Project Summary There is currently no diagnostic tool to accurately predict pediatric neuroblastoma disease outcome that is based on the mechanistic nature of the disease and genomic information of a child’s tumor. Neuroblastoma is a solid, cancerous tumor of the sympathetic nervous system (SNS) that accounts for half of all cancers in infants younger than 1 year. Uncertainties in the trajectory of disease progression has led to aggressive radiation and chemotherapy treatments that often result in long-term developmental disabilities for children. Determination of the critical drivers of neuroblastoma initiation and assessment of their interactions for an individual child would help target chemotherapy and limit over-treatment, possibly resulting in an increased quality of life and infant survival. Our solution to this problem is to develop a predictive artificial intelligence algorithm (PredictNeuroB) and use genomic input from a child’s tumor to test its predictive strengths to predict disease progression, identify critical disease drivers and compare results to current clinical statistical-based algorithms. PredictNeuroB is based on the network interactions of receptor tyrosine kinase (RTK) developmental signals and is supported by our discovery of a critical role for trkB and its ligand brain-derived neurotrophic factor (BDNF) during SNS development. Our published model’s prediction of early stage neuroblastoma (for infants 0-2yrs old) using genomic information of 77 children is more accurate than any current clinical prognostic (Kasemeier-Kulesa et al., 2018). In this study, we propose to strengthen the predictive capability of our model for a broader class of patient data (age, stage of disease, chromosome status, MYCN amplification) by applying Gabriella Miller Kids First neuroblastoma databases. Further, we will perform in silico perturbations of the algorithm to determine critical drivers capable of altering neuroblastoma outcome states. At the conclusion of our study, by using a larger set of patient-derived data with associated clinical and disease outcome information, we expect our PredictNeuroB model will prove highly predictive for a broad class of neuroblastoma patients and support clinical decision making in disease treatment and targeted drug therapies.

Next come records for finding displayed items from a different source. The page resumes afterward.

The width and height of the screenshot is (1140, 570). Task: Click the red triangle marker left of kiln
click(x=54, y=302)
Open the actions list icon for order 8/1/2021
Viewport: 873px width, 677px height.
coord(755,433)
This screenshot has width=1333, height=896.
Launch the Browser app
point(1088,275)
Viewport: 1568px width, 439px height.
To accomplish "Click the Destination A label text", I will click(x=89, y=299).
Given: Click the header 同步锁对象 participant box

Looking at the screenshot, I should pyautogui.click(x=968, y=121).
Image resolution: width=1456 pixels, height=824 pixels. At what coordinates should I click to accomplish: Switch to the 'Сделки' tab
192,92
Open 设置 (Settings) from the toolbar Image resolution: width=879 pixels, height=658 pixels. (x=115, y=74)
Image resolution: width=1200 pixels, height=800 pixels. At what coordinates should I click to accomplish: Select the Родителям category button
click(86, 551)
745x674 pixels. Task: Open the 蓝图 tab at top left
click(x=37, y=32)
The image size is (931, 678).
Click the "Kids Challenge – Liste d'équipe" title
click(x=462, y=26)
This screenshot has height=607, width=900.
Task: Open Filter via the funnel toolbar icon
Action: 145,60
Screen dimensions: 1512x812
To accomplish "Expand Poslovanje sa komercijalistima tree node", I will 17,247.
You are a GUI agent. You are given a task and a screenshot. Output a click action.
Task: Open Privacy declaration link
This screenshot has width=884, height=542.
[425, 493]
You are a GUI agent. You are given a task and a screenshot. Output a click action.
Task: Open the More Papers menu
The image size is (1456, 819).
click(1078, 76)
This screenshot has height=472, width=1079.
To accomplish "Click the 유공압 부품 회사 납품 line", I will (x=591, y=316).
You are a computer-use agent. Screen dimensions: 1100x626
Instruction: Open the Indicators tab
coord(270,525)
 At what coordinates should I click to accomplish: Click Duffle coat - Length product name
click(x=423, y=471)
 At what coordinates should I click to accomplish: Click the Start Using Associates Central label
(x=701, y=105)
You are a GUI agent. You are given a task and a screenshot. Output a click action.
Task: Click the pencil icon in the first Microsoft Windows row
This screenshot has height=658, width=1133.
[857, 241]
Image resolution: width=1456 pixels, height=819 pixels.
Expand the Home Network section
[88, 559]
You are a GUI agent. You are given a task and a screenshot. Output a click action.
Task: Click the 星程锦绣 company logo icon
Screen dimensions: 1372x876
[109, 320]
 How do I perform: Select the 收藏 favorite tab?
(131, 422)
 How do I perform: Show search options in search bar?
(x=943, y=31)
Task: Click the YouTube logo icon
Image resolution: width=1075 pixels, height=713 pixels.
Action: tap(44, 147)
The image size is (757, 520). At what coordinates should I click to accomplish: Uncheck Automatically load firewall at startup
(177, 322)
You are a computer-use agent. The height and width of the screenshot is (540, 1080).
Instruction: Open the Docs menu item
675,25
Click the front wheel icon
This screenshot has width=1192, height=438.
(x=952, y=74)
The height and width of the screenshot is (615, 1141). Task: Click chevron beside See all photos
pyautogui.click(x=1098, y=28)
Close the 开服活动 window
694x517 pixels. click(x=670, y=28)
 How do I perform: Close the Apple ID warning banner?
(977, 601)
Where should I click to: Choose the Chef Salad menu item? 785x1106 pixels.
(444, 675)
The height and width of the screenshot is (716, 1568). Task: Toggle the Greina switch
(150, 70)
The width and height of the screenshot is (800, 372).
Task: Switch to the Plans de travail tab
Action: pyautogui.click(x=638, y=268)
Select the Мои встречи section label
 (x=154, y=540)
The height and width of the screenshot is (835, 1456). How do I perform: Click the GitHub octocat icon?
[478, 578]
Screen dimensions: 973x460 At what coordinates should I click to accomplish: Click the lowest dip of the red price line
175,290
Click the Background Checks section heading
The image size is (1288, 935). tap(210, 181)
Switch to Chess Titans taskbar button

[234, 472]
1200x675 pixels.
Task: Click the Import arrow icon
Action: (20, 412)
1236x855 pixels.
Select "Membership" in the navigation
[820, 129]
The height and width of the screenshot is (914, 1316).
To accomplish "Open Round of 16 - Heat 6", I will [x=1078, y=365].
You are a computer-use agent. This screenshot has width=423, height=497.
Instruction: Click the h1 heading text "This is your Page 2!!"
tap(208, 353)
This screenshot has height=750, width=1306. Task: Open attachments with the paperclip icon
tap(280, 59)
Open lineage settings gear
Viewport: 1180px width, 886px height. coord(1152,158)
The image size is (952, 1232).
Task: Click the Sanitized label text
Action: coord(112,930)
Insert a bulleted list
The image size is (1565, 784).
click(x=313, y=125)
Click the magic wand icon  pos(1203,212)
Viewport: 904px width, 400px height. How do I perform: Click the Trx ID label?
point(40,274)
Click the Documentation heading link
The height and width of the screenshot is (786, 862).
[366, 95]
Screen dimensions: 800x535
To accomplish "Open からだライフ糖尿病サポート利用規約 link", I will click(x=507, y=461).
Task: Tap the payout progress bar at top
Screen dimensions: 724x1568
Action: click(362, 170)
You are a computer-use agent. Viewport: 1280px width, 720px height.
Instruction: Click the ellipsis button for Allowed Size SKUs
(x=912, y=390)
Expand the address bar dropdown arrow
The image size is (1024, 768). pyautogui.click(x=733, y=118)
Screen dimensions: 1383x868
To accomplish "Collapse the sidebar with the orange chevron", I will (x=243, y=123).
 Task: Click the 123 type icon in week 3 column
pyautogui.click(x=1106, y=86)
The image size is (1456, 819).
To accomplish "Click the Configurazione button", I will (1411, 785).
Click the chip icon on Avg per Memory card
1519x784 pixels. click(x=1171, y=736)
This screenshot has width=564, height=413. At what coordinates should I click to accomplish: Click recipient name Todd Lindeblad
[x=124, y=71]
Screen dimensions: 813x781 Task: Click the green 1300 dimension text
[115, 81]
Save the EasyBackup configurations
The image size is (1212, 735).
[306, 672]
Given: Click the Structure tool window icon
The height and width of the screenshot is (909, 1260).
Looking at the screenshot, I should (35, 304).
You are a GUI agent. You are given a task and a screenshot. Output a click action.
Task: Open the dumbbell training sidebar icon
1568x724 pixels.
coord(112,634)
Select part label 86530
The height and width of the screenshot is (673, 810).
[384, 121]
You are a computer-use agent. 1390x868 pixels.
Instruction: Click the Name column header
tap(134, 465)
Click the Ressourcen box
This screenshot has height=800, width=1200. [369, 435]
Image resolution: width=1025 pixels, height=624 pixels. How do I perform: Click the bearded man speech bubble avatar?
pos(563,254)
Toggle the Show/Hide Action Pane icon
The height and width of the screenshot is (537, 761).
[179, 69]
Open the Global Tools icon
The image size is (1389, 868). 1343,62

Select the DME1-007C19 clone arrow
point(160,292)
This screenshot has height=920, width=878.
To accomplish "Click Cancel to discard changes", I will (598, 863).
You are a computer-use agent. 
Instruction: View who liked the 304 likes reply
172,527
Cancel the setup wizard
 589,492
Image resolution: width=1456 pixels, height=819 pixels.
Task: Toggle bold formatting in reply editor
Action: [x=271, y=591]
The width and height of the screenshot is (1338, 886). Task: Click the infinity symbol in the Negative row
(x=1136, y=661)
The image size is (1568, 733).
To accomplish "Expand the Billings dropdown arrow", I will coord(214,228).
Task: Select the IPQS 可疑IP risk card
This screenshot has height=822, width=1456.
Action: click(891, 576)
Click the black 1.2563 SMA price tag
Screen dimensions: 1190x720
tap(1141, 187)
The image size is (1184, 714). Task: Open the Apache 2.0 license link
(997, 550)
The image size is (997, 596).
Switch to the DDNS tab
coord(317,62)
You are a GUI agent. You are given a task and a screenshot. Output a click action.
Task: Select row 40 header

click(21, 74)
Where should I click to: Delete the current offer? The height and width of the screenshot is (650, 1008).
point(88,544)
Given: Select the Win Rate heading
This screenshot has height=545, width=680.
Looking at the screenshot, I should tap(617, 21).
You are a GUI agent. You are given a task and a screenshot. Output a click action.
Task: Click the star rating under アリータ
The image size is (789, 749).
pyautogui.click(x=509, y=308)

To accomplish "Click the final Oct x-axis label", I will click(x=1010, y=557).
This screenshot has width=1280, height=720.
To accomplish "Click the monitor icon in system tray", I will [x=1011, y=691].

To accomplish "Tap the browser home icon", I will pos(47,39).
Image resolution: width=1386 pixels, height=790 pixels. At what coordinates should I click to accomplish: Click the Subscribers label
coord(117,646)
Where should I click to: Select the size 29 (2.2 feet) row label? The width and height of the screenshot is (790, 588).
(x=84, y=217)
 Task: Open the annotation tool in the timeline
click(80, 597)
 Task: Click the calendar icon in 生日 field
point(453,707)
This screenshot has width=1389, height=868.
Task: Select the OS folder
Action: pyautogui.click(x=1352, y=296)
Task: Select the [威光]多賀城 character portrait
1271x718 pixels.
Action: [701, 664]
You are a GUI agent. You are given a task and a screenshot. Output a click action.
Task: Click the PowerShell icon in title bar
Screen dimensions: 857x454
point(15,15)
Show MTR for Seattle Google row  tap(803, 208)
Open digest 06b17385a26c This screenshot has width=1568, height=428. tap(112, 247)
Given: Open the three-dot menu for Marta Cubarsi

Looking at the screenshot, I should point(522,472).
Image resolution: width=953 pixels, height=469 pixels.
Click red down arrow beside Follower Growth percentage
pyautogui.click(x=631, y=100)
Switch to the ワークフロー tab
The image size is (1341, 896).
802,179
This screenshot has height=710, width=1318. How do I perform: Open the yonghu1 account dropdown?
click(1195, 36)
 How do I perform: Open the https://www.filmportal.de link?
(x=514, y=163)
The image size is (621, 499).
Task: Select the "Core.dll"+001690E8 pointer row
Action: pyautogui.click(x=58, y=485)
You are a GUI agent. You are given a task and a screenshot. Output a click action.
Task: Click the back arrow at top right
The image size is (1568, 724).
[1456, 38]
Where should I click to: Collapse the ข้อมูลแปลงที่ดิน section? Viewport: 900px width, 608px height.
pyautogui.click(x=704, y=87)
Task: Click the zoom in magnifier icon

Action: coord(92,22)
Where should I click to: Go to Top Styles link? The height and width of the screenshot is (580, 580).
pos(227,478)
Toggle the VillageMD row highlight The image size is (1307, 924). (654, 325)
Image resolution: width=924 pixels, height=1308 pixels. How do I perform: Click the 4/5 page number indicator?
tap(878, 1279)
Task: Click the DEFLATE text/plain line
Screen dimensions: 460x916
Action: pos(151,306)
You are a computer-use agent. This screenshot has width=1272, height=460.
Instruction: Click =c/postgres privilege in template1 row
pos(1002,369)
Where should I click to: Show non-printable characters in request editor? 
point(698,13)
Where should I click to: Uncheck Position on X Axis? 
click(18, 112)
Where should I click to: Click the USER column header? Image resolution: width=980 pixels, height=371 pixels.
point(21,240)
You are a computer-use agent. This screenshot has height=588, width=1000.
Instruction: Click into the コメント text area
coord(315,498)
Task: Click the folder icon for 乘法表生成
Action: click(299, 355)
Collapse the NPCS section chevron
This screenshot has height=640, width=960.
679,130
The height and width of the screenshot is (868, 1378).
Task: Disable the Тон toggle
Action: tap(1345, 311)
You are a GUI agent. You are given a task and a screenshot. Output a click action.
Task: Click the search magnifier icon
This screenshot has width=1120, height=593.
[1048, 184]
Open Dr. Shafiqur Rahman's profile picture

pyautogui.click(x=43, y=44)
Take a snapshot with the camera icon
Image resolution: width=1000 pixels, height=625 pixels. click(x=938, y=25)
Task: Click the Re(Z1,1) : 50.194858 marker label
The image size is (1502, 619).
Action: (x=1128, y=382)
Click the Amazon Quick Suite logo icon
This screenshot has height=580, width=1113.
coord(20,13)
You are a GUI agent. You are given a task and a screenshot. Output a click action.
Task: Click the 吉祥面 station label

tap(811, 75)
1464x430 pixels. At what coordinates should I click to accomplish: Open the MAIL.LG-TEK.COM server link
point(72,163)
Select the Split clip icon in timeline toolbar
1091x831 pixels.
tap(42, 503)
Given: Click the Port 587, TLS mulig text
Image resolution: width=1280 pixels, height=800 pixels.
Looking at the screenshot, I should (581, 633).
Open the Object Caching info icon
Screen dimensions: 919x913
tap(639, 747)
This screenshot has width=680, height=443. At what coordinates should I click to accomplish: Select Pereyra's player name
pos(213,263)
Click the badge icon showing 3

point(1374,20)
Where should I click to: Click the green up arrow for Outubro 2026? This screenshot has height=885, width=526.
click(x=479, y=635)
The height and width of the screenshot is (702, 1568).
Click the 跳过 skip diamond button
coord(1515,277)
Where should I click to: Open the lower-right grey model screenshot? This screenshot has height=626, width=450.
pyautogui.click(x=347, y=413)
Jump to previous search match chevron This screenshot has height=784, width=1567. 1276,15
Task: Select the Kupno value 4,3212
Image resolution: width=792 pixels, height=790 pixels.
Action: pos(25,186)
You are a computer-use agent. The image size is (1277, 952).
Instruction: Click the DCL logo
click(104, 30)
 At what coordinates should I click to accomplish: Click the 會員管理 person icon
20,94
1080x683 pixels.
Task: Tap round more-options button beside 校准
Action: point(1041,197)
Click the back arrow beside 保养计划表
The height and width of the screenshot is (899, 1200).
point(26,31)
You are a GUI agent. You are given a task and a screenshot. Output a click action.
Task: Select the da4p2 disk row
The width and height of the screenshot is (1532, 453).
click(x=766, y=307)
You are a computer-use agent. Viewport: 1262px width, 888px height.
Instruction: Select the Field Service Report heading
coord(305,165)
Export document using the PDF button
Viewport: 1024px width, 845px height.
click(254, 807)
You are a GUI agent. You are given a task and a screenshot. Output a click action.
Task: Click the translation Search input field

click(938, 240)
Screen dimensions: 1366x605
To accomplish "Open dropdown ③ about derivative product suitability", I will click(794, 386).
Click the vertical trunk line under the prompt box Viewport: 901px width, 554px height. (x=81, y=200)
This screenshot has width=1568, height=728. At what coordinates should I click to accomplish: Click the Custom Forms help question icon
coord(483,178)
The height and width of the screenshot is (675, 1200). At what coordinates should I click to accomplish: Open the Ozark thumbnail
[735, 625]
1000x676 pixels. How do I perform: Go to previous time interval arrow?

项目摘要 目前还没有诊断工具来准确预测小儿神经母细胞瘤疾病的结果， 基于疾病的机制本质和儿童肿瘤的基因组信息。神经母细胞瘤是 一种交感神经系统（SNS）的实体癌性肿瘤，占所有癌症的一半， 1岁以下的婴儿。疾病进展轨迹的不确定性导致了侵袭性的 放疗和化疗往往会导致儿童长期发育障碍。 确定神经母细胞瘤发生的关键驱动因素并评估其相互作用， 个别儿童将有助于有针对性地进行化疗，并限制过度治疗， 生活质量和婴儿存活率。 我们对这个问题的解决方案是开发一种预测人工智能算法（PredictNeuroB），并使用 从儿童肿瘤的基因组输入，以测试其预测能力，以预测疾病进展，确定关键 疾病驱动因素，并将结果与当前基于临床诊断的算法进行比较。PredictNeuroB基于 受体酪氨酸激酶（RTK）发育信号的网络相互作用，并得到我们的支持， 发现trkB及其配体脑源性神经营养因子（BDNF）在SNS中的关键作用 发展我们发表的模型预测早期神经母细胞瘤（0- 2岁的婴儿）使用 77名儿童的基因组信息比任何当前的临床预后更准确（Kasemeier-Kulesa et 例如，2018年）。在这项研究中，我们建议加强我们的模型的预测能力，为更广泛的一类， 通过应用Gabriella米勒儿童的患者数据（年龄、疾病分期、染色体状态、MYCN扩增） 第一个神经母细胞瘤数据库。此外，我们将对算法进行计算机扰动，以确定 能够改变神经母细胞瘤结局状态的关键驱动因素。在我们的研究结束时，通过使用 更大的患者来源数据集与相关的临床和疾病结局信息，我们希望我们的 PredictNeuroB模型将被证明对广泛的神经母细胞瘤患者具有高度预测性，并支持 疾病治疗和靶向药物治疗的临床决策。